Abstract: Global warming is predicted to increase adverse weather events that are considered a major threat for wheat production in Europe.  To meet increasing demands for wheat, new wheat cultivars with improved yield potential and resilience to climate change will be required, putting severe pressure on breeders who must select for uncertain future. Crop
modelling is a powerful tool to identify key traits for improvement and to quantify potential threats to wheat. Moreover, wheat ideotypes, optimised for a wide range of future climates and target environments, can be designed and tested in silico using a wheat simulation model. We used Sirius, a process-based model for wheat, to estimate yield potential of wheat ideotypes optimized for future climatic conditions in Europe as predicted by global climate models from the CMIP5 ensemble. Substantial increase in yield potential could be achieved through optimal phenology and extending grain filling and thereby improve resource capture and partitioning. However, the model predicted an increase in frequency of heat stress around flowering. Controlled environment experiments showed the detrimental effects of heat and drought at booting and flowering on grain numbers and potential grain size.  The use of early maturing cultivars in areas of Europe with hotter and drier summers helps to escape from excessive heat and drought stress during the reproductive period, but results in lower yields. The refined Sirius wheat model, that incorporates responses to heat and drought stress around flowering, showed that yield potential and yield stability would be substantially affected for wheat ideotypes sensitive to these stresses. Therefore, to increase yield potential and resilience to climate change, increased tolerance to heat and drought stress during reproductive development should remain a priority for the genetic improvement of wheat.
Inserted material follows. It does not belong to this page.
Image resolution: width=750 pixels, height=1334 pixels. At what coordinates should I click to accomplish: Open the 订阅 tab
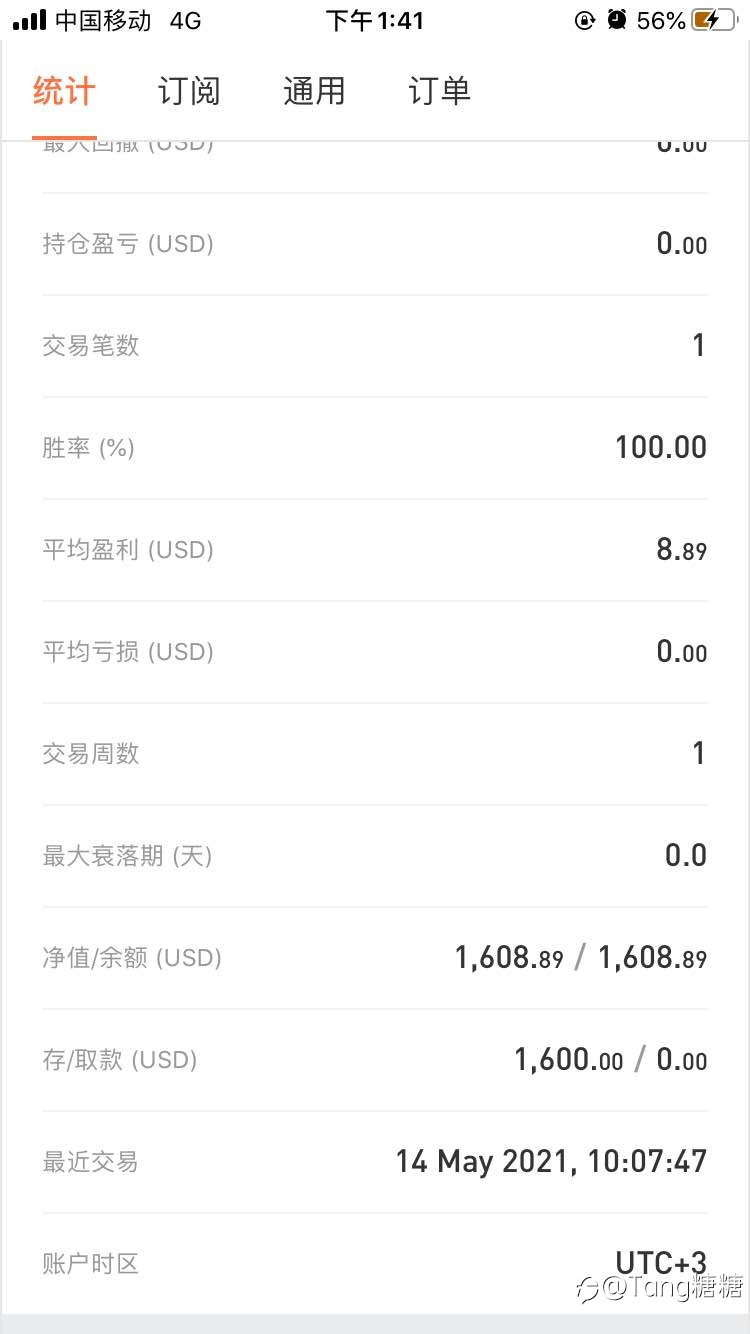[189, 92]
Session 1.7: Oral Presentation

Title: Model improvements reduce the
uncertainty of wheat crop model ensembles under heat stress

Authors: Andrea Maiorano1, P. Martre1, S. Asseng2, F. Ewert3, D. Wallach4, and the AgMIP Wheat Team 1 INRA-SupAGRO, France, 2 University of Florida, USA, University of Bonn, Germany, 4 INRA, France

Abstract: Model improvements can reduce uncertainty of climate impact assessments and as a consequence reduce the number of models required for an acceptable level of simulation uncertainty. Here 15 wheat crop models were improved for the simulation of heat stress impacts and the effect on multi-model ensemble (MME) performances and
predictive skills were investigated. The models were improved through re-parameterization or by the incorporation or modification of heat stress effects on phenological development and/or growth processes. Field data from the USDA ‘Hot Serial Cereal’ (HSC) experiment and the ‘International Heat Stress Genotype Experiment’ (IHSGE) coordinated by CIMMYT were used to calibrate and evaluate the improved models, respectively. The results show that model improvements decreased the variation of simulated grain yields on average by 26% in the independent evaluation dataset for crops grown in mean seasonal temperatures > 24°C. The mean squared error for grain yield of the model population decreased by 37%. The prediction skills of the model population increased by 47% due to a 26% reduction in the model population uncertainty range. The latter improvement was mostly due to a decrease in MME variance. The number of models required for MME impact assessments was halved, from 15 with the unimproved original models to 8 with the improved models. We conclude that model improvements using field-based experimental datasets can increase the simulation and predictive skills of MME and reduce the number of models required for practical impact assessments.